━━━ Provided data

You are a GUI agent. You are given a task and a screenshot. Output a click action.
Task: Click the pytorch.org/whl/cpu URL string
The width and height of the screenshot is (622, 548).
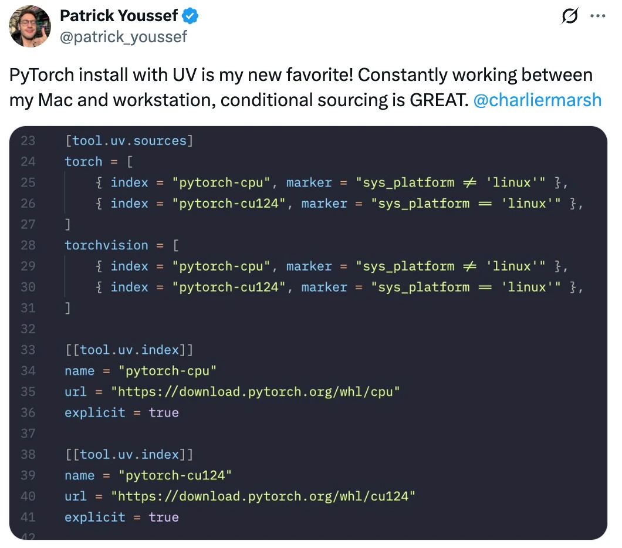[255, 392]
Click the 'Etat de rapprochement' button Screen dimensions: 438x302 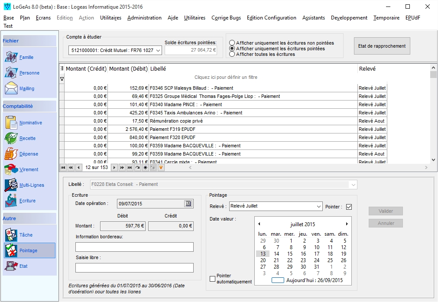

━━━━━━

What is expected
When you return the records, keep every word unchanged and drop the pictures.

Output for this exercise
You are a GUI agent. You are given a task and a screenshot. Output a click action.
Task: Click the pytorch.org/whl/cpu URL string
The width and height of the screenshot is (622, 548).
[255, 392]
Click the 'Etat de rapprochement' button Screen dimensions: 438x302 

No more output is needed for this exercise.